Pada 24 Desember, orang-orang bersenjata dari negara bagian Jonglei, wilayah timur yang dilanda kekerasan senjata, menyerang masyarakat di Wilayah Administratif Pibor Besar terdekat, kata Kantor PBB untuk Koordinasi Urusan Kemanusiaan (OCHA) dalam sebuah pernyataan.
Kekerasan itu menyusul bentrokan bulan lalu di ujung utara Sudan Selatan yang menewaskan ribuan orang di negara bagian Upper Nile. "Orang-orang sudah cukup menderita. Warga sipil, terutama mereka yang paling rentan - perempuan, anak-anak, orang tua dan orang cacat - menanggung beban krisis yang berkepanjangan ini," kata Koordinator kemanusiaan PBB di Sudan Selatan, Sara Beysolow Nyanti, dilansir dari Arab News, Jumat (30/12/2022).
Sekitar 5.000 orang telah mencari perlindungan di kota Pibor, kata OCHA, seraya menambahkan respons kemanusiaan sangat membentang. Bentrokan di negara bagian Upper Nile juga telah membuat penduduk desa mencari perlindungan di rawa-rawa untuk menghindari pertumpahan darah, di tengah laporan tentang warga sipil yang diperkosa, diculik atau dibunuh.

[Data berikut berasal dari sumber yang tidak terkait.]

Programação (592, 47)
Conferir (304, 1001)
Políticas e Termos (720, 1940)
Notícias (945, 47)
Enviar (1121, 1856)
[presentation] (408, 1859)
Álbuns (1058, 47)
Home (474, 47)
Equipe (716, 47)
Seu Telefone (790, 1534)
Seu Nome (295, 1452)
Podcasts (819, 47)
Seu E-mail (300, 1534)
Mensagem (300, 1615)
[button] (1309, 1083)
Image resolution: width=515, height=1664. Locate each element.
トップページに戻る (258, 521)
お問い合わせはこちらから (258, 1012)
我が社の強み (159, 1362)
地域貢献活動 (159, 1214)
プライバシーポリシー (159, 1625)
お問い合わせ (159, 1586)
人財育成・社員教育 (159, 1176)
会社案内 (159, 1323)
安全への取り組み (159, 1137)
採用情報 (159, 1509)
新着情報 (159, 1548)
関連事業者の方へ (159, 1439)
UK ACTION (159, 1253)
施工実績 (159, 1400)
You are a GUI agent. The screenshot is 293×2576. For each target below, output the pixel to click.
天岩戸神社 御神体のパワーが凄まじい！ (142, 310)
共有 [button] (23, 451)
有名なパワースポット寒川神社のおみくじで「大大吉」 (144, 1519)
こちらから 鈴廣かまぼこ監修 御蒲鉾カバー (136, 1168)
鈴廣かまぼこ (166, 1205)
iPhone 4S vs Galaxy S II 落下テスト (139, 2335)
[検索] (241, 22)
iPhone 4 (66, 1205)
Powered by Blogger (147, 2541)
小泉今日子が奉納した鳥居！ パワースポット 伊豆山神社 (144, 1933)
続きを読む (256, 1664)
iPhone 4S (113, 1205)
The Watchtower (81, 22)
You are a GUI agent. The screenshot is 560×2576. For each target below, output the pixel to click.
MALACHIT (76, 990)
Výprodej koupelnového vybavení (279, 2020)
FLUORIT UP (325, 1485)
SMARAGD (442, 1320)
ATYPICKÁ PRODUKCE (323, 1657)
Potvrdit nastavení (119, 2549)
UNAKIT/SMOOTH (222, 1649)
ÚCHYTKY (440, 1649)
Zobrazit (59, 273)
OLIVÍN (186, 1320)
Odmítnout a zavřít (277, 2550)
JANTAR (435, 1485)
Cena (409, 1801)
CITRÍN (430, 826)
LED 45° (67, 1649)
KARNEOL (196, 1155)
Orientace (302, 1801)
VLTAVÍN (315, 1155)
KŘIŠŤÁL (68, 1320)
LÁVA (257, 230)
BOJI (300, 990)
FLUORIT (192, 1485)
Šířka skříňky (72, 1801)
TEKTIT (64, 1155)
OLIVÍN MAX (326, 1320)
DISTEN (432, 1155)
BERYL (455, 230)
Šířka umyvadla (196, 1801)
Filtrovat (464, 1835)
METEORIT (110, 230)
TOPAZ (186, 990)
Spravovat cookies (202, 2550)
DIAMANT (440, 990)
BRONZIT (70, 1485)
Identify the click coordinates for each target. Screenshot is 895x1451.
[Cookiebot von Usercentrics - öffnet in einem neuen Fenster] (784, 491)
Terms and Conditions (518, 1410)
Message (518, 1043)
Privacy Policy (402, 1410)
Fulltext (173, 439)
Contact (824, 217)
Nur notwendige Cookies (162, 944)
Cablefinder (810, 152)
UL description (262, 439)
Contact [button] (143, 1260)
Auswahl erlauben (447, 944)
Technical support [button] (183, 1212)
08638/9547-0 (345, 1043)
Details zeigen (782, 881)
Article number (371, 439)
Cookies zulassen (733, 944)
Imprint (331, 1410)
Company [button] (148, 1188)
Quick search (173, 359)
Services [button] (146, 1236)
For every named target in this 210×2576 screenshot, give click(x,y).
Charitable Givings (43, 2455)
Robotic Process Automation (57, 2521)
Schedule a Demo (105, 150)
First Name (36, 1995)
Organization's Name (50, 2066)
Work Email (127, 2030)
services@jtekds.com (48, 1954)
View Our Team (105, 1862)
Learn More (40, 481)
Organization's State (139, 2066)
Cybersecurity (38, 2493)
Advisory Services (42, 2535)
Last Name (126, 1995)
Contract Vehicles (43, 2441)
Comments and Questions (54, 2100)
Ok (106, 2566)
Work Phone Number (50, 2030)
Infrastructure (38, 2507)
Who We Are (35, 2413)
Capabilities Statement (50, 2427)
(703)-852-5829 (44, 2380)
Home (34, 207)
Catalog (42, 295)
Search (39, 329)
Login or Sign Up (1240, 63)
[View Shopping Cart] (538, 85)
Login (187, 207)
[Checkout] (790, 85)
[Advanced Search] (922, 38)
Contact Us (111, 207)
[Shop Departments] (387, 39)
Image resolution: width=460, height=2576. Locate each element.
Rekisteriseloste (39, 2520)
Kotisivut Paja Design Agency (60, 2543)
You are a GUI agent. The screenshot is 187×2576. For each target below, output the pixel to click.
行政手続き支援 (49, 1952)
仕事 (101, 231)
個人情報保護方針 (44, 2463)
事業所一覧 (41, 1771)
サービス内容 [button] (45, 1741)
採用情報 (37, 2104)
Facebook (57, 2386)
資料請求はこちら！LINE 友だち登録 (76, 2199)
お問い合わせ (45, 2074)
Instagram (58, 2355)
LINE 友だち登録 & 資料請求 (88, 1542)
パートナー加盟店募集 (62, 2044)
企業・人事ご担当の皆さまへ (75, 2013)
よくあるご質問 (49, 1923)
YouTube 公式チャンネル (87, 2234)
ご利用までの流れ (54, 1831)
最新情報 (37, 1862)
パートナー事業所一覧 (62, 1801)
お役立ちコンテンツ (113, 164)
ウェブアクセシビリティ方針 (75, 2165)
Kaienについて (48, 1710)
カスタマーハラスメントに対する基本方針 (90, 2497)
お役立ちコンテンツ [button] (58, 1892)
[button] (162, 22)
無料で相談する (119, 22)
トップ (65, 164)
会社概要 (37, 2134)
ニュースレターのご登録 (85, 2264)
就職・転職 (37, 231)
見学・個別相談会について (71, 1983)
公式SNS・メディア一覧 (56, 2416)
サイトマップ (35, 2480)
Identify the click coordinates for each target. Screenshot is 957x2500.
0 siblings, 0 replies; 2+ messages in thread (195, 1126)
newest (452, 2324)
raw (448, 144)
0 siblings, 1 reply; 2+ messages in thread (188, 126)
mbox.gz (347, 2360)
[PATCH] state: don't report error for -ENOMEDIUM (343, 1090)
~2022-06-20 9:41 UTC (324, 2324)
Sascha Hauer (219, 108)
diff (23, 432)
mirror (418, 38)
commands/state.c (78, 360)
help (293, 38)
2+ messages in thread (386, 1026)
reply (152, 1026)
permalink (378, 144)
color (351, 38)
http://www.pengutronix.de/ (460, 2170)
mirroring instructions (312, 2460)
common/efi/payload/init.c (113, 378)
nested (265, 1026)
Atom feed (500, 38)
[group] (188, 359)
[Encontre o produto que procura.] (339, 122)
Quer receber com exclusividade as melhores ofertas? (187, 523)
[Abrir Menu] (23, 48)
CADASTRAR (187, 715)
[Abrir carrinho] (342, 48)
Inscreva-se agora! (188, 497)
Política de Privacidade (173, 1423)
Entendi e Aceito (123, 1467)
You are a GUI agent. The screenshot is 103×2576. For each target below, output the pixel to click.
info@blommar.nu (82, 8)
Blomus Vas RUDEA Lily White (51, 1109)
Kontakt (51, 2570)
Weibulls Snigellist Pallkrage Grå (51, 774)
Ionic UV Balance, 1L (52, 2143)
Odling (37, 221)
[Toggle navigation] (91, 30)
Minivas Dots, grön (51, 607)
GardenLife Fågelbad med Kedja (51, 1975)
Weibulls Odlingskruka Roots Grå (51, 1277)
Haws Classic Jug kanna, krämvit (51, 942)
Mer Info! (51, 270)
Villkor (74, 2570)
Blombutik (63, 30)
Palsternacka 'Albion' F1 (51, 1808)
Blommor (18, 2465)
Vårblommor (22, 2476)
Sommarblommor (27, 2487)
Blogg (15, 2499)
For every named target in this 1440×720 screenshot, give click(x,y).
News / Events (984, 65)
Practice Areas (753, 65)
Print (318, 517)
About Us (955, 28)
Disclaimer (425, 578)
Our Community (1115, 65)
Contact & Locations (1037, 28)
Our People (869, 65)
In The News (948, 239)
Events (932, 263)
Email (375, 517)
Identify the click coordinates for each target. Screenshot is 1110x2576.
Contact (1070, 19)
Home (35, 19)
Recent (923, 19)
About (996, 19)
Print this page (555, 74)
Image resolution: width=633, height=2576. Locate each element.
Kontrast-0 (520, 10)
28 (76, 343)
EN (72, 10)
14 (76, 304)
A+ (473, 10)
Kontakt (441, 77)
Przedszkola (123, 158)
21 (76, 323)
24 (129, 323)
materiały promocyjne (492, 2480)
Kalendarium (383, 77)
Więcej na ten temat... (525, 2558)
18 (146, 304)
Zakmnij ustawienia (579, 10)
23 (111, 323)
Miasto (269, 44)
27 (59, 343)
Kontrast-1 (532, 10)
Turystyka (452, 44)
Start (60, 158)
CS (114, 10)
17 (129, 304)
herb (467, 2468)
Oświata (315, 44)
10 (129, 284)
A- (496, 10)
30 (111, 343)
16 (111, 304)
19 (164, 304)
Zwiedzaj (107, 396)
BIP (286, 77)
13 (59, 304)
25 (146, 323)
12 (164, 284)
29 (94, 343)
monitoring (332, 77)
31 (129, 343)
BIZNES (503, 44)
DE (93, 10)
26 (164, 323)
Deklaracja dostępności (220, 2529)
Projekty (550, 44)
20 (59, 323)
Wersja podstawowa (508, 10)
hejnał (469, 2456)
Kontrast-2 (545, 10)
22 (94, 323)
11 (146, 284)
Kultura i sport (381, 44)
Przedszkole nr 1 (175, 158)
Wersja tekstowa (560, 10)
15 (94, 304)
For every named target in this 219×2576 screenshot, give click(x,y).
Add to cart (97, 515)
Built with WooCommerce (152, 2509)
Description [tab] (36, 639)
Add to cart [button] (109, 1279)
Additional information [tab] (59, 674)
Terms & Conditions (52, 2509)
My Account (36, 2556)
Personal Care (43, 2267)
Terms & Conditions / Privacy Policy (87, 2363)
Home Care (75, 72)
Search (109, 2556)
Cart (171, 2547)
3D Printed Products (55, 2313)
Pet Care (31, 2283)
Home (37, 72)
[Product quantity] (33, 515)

Mitra internasional termasuk Misi Perserikatan Bangsa-Bangsa di Sudan Selatan (UNMISS) dan blok IGAD regional, mengatakan dalam sebuah pernyataan bersama pada Kamis bahwa mereka sangat prihatin dengan meningkatnya kekerasan. Mereka meminta para pemimpin Sudan Selatan untuk turun tangan, menekankan perlunya menyelidiki dan meminta pertanggungjawaban semua pelaku konflik, termasuk mereka yang menghasut dan menghasut kekerasan.
Salah satu negara termiskin ini, meskipun cadangan minyak besar, kepemimpinan Sudan Selatan telah menghadapi kritik keras karena mengecewakan rakyatnya dan memicu kekerasan. Kekuatan Barat termasuk Amerika Serikat dan Uni Eropa mengatakan bulan ini para pemimpin Sudan Selatan memikul tanggung jawab atas bentrokan mematikan itu.
Sejak mencapai kemerdekaan dari Sudan pada 2011, negara terbaru di dunia ini telah berpindah dari satu krisis ke krisis lainnya, termasuk perang saudara lima tahun yang brutal antara pasukan yang setia kepada Presiden Salva Kiir dan wakilnya Riek Machar yang menewaskan hampir 400 ribu orang. Kesepakatan damai ditandatangani pada 2018 tetapi ledakan kekerasan sporadis antara pemerintah dan pasukan oposisi terus terjadi, sementara konflik antara kelompok etnis saingan di bagian negara yang melanggar hukum berdampak buruk pada warga sipil.